Mais ces personnages ne sont pas des « barrés », des archétypes néo-romantiques du marginal. Non seulement car, du creux de leur « mal-être », ils gardent tous une conscience pleine et entière de ce qui leur arrive, ils se montrent à la fois avertis des causes de ce « mal-être » et de l’irrémédiable échec auquel aboutit toute tentative d’en sortir, mais aussi parce que, loin d’en représenter une marge, ils sont bien plus une représentation de ce que nous avons tous en commun que celle de ce qui se distingue de ce « commun ». Ils ne sont pas l’occasion d’un regard extérieur – celui du « hors-norme » – sur notre condition qui l’éclairerait d’un jour neuf, mais la lumière crue qui en provient. Leurs cauchemars ressemblent trop à nos vies.

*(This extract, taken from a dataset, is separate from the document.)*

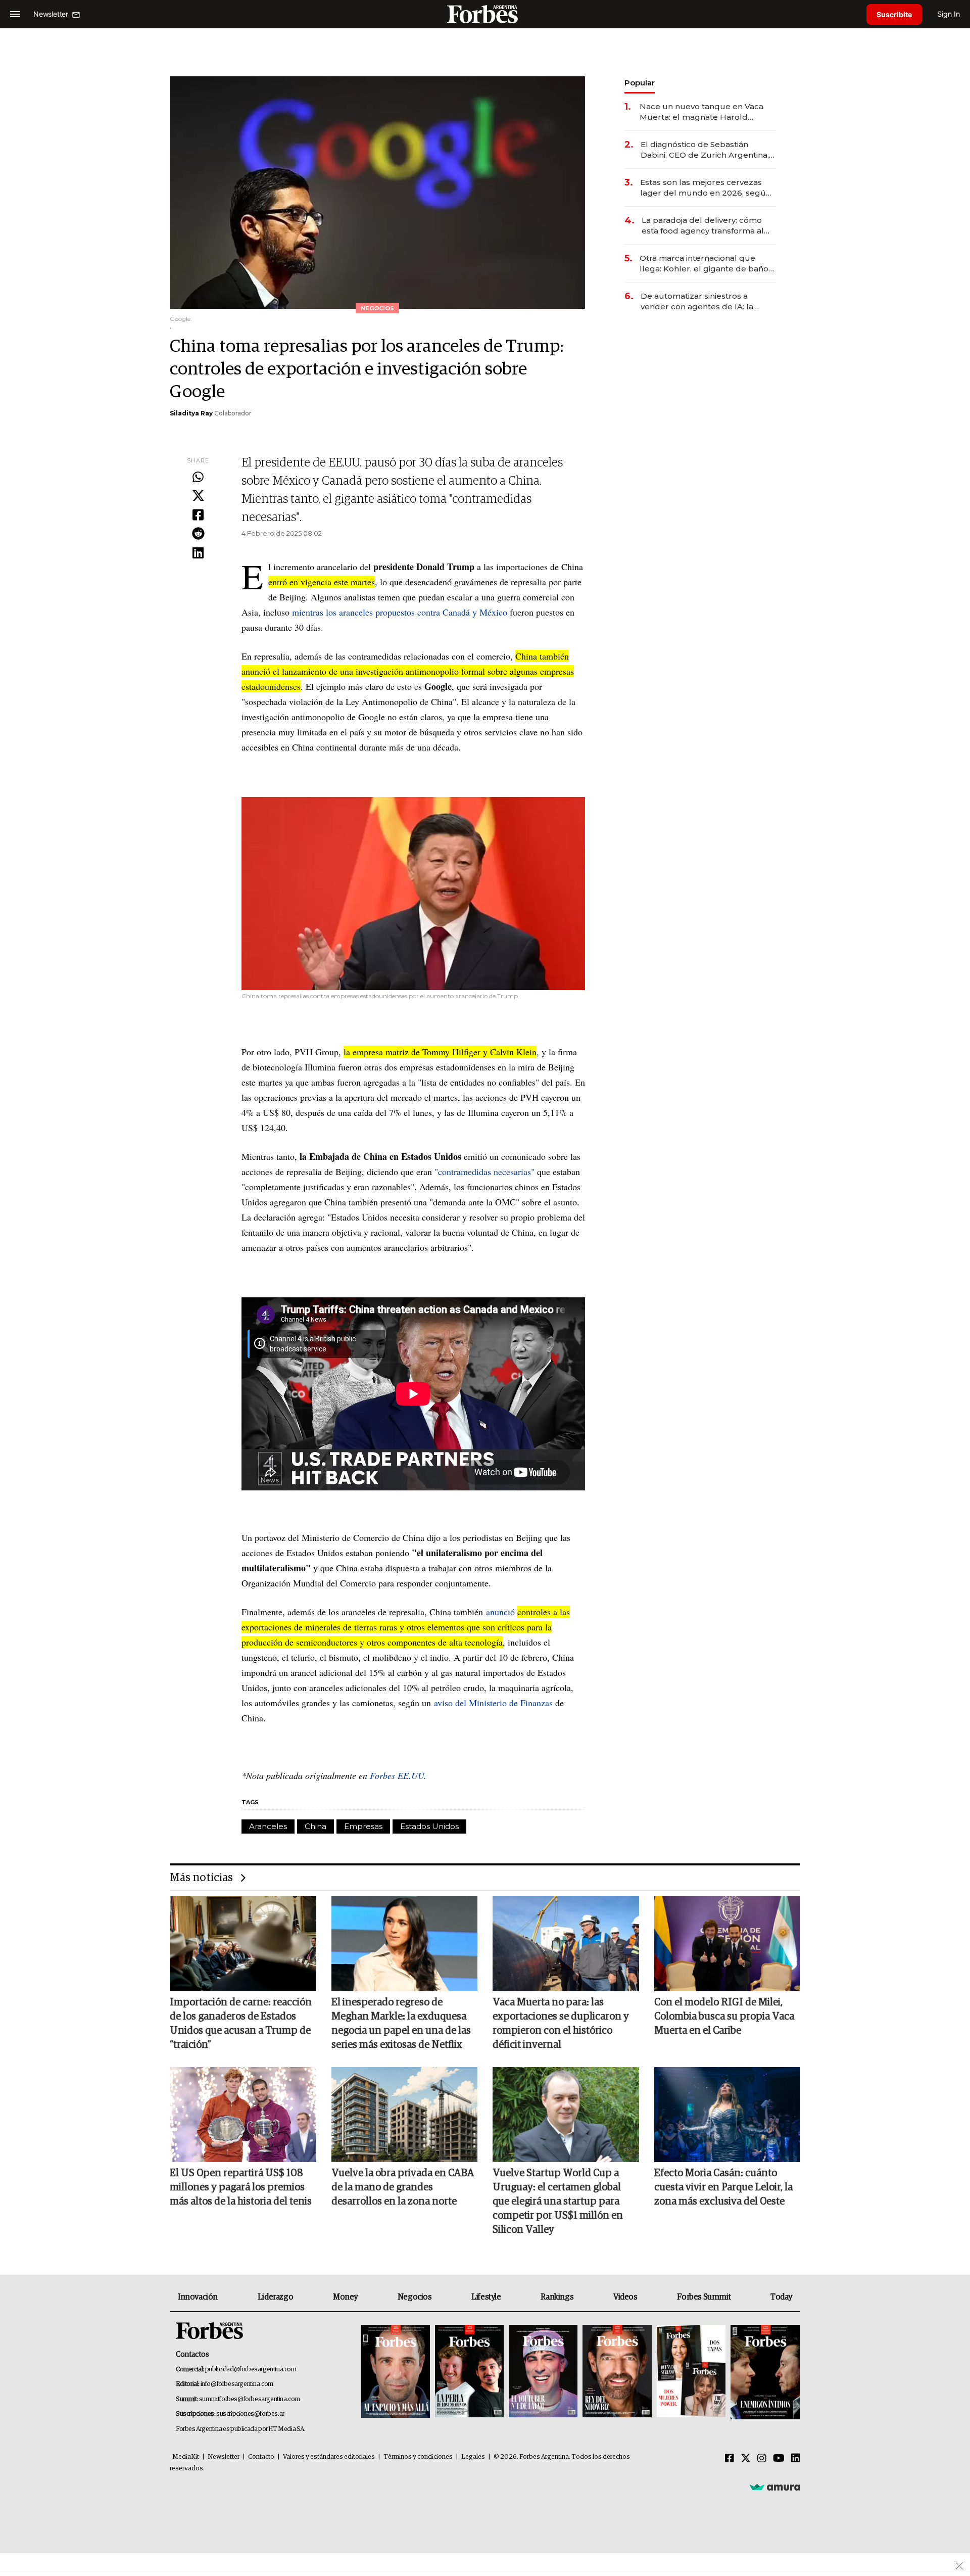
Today (781, 2297)
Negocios (415, 2297)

David Foster Wallace parvient comme personne à rendre ces concaténations de réel et de rêve, ces rencontres entre différents temps, entre consciences. Entre farce et tragédie, il parvient à saisir comme nul autre l’amère et comique désillusion qu’être humain suppose. Et, en les faisant bruire de l’infinie variété des détails d’une vie, il donne à ses récits la puissance et la beauté d’un réalisme renouvelé.

On peut être au boulot en pleine réunion de création, et rien que pendant les petits silences où les gens regardent leurs notes et attendent la présentation suivante on peut avoir la tête traversée par une telle quantité de choses qu’il faudrait un temps exponentiellement plus long que toute la réunion pour mettre simplement en mots le flux de pensées de ces quelques secondes de silence.

David Foster Wallace, L’Oubli, 2016, L’Olivier, trad. Charles Recoursé.